CS6200: Homework 1

Problem One

Imagine you work for a social network. Your users will post text entries on the network and will read entries that other users have written. Your job is to design the component that suggests entries for a user to read whenever the user visits their main page on the network. To accomplish this, design a system which treats the user's entries as queries and finds the entries that are most relevant to the user's own entries. For your assignment, you will need to do the following.

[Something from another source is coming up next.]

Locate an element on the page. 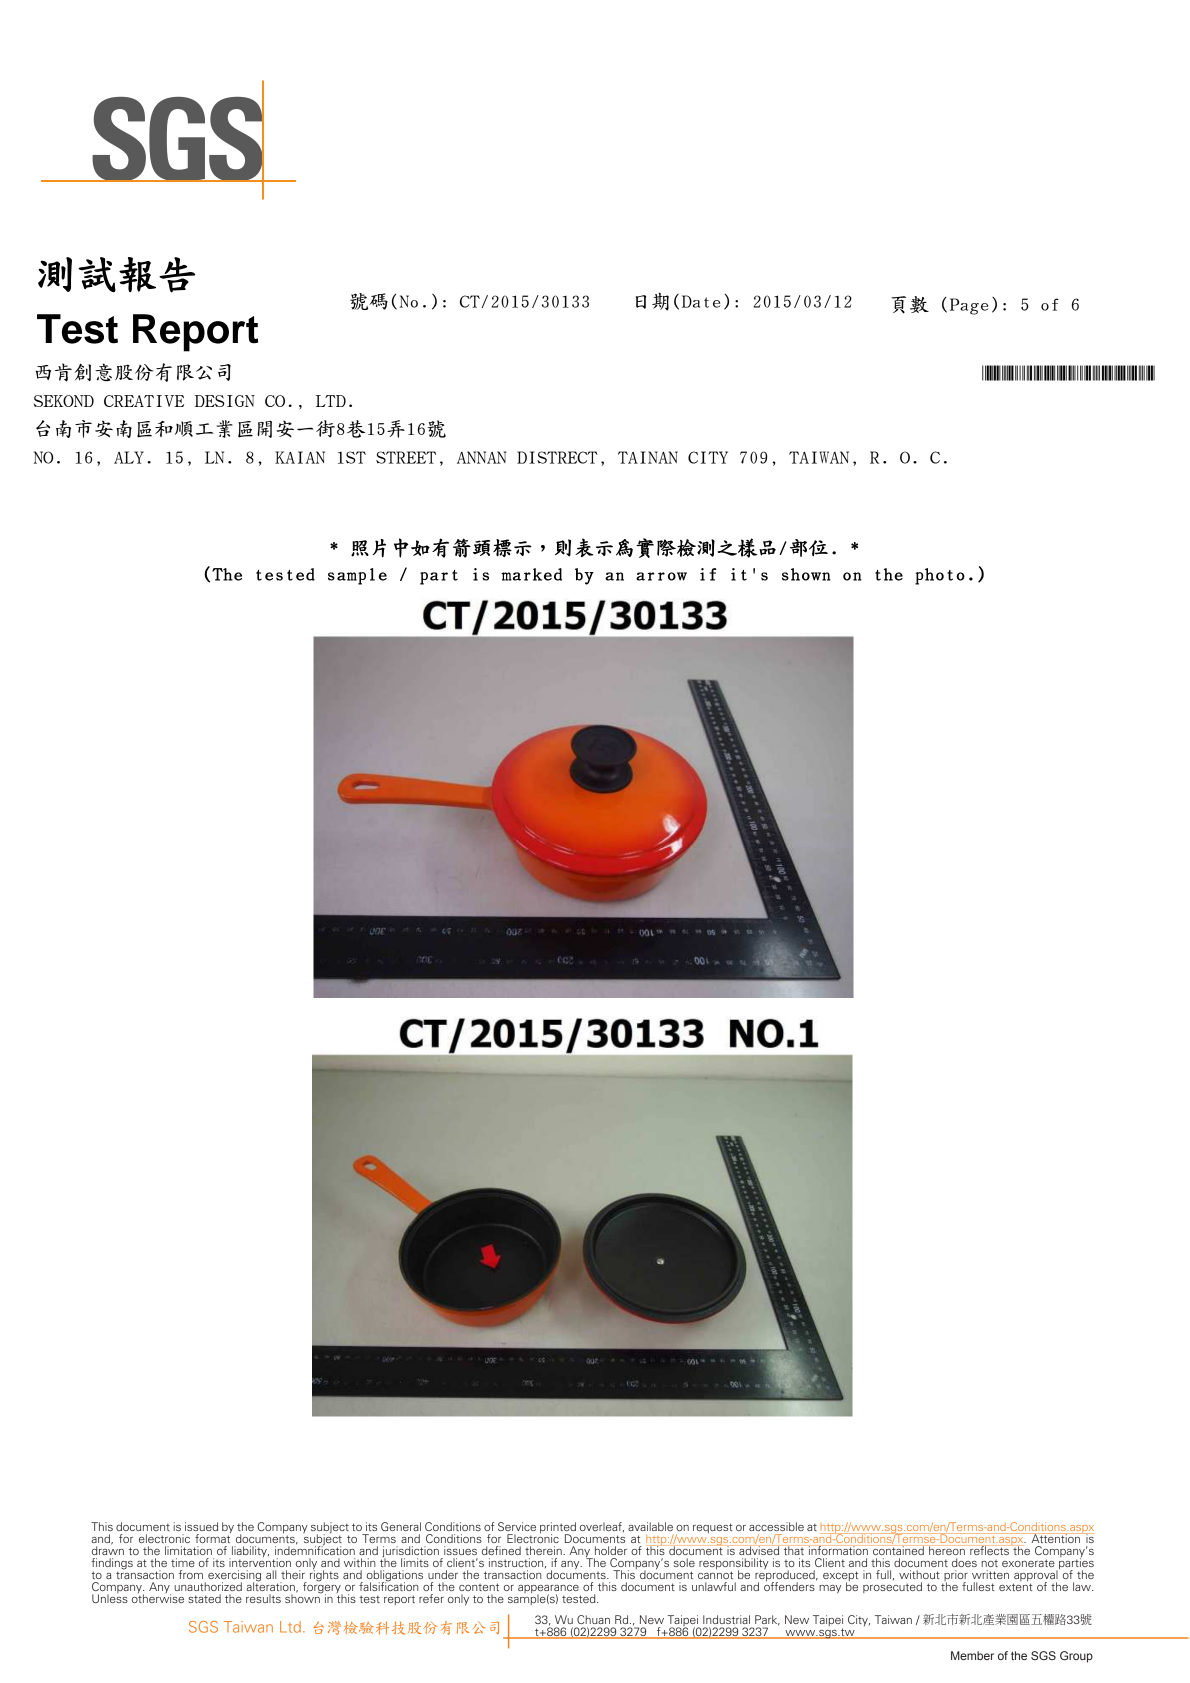 This page has width=1190, height=1683. photo is located at coordinates (940, 576).
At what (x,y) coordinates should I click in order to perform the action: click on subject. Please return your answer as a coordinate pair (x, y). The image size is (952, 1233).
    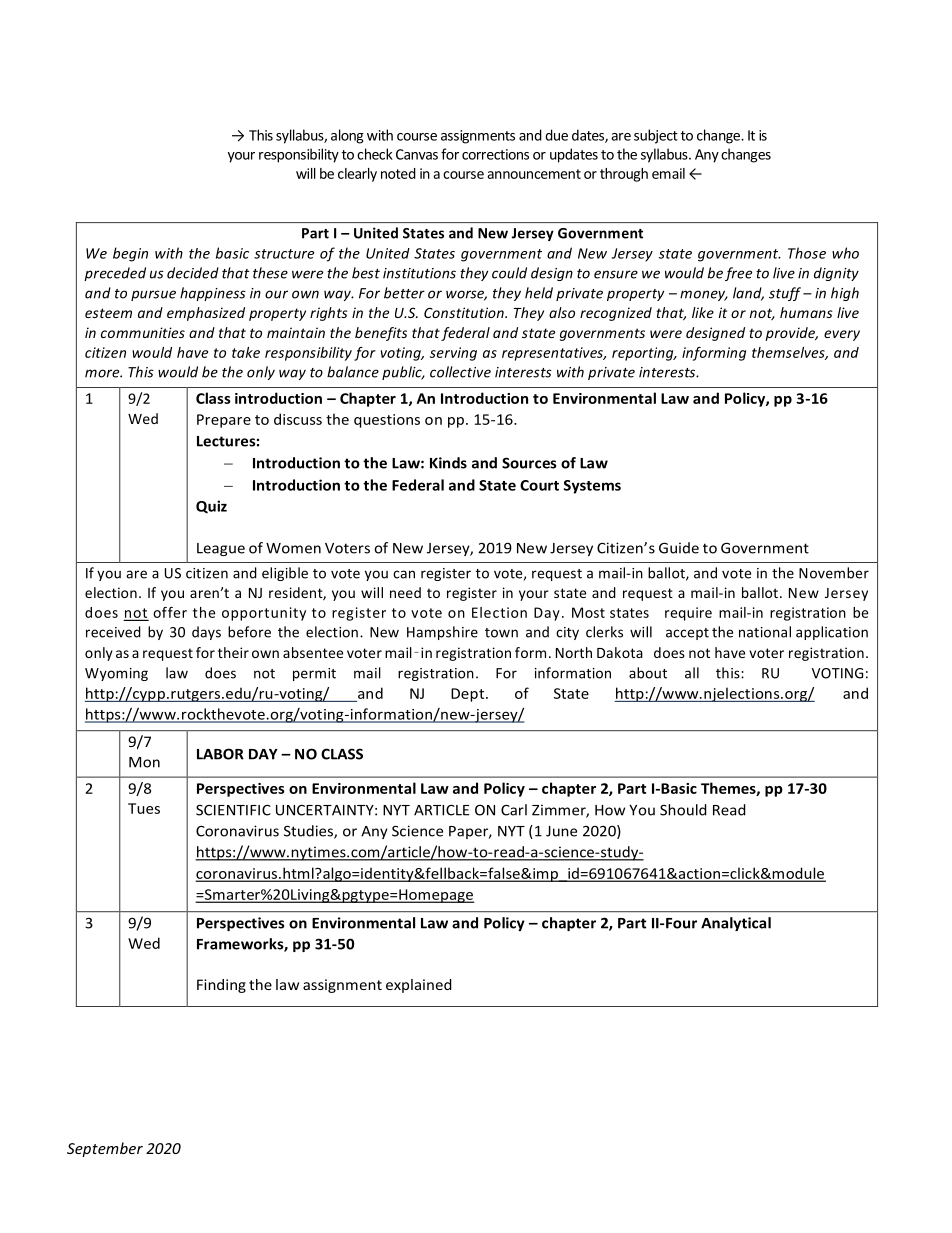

Create a block diagram in the style used in the second lecture of the major components of your system and their relationships.
Describe your algorithm using a flow chart, pseudocode, or similar approach. Provide enough detail that a good engineer with no IR background would understand it.
Write an explanation of your approach in no more than one page. You will be graded in part on the neatness of your submission and the level of professionalism in your writing. Your explanation should address (at least) the following issues:
- How is this system different from a search engine?
- Is ranking important for your system? Why or why not?
- Which parts of your system are vulnerable to scalability issues, and how do you address that?
- Do you need to worry about spam? If so, what can you do about it? If not, why not?
- How does your system ensure a good user experience?

Problem Two

Write a web crawling program in the language of your choice. Your program must meet the criteria described below. Also, write a report of up to half a page describing your crawling approach. What are your crawler's strengths and vulnerabilities? Would you use this program in a production setting? What problems would it face, and how could it be improved? While you don't need to go "above and beyond" the criteria below, you are encouraged to think about what that might mean.

Program Specification

Start at the URL http://www.ccs.neu.edu and visit only web pages in the neu.edu and northeastern.edu domains.
Stop once you have visited 100 HTML pages.
Detect whether a page you visit is an HTML document, a PDF, or something else using the appropriate Content-Type HTTP header.
Detect all outgoing links on each HTML page you visit, and follow only links to pages you have not yet visited. This will require you to convert some links to a canonical form, e.g. http://somepage.com/my_page.html# should be converted to http://somepage.com/my_page.html.
For every web page you visit, write its canonical URL and the canonical URLs of each outgoing link to an HTML or PDF file, separated by a single space, to a plain text output file, with one line per visited page. Here is a sample file in the correct format. If your output is correct, the graph of the pages you've visited should render correctly here.
Put some thought into the pages you decide to visit, and the order in which you visit them. Is there any way links on web pages could cause your crawler to misbehave? Remember that a crawler on the open web will face many novice and malicious web developers.
Your crawler must visit at most one page per five seconds. Under no circumstances, even during development and testing, should your crawler visit pages more frequently. This is necessary in order to be respectful of the limited resources of the web servers you are visiting. (Feel free during development to reduce the total number of pages you visit if this is slowing you down.)
Your crawler must respect robots.txt.

Files and Directories

Your source code should be in subversion in the folder hw1/java or hw1/python or, more generally, hw1/<language>. You may create whatever files or folders beneath that level you wish.
Your program can be named anything you like, and take any arguments you want. However, you must provide a shell script at hw1/run.sh which compiles your program, if necessary, and then runs it. A sample script for a python program is:
#!/bin/bash python crawl.py --root=http://www.ccs.neu.edu
Do not commit any binaries for your source code. Your program must be compiled by run.sh.

Use of external libraries

You may use existing libraries to download web pages and to parse HTML. You must write your own code to manage the list of visited URLs and to write your site graph.
Java: Add any external dependencies as .jar files to hw1/java/jar and make sure your classpath is set appropriately in run.sh
Python: You must use pip-installable libraries. Create a second shell script at hw1/pip.sh, which runs pip install for your dependencies. Do not assume that any external library will already be installed.
Other languages: Adapt the above policies for your language in some reasonable way. If you're not sure what to do, feel free to ask.

Submission Checklist

Problem 1: The diagram
Problem 1: The flowchart/algorithm
Problem 1: Your explanation
Problem 2: Your source code
Problem 2: Your list of links
Problem 2: Your report
Problem 2: run.sh
Problem 2: (Java only) .jar dependencies
Problem 2: (Python only) pip.sh

Rubric

Problem 1: 50 Points

10 points:
Diagram contains all necessary components, and relationships make sense.

10 points:
Algorithm flowchart/pseudocode is clear, and accomplishes the task correctly.

20 points:
Writeup explains the approach well and addresses all concerns stated in the assignment.

10 points:
Presentation and writing quality. Diagrams and pseudocode are clear, and written explanation takes no more than one page.
Problem 2: 50 Points

10 points:
You respect robots.txt, have a 5 second delay between fetching pages, and don't follow URLs to outside domains

20 points:
You crawl the correct pages in some reasonable order and produce a working link graph.

20 points:
Your report is thoughtful and well-organized.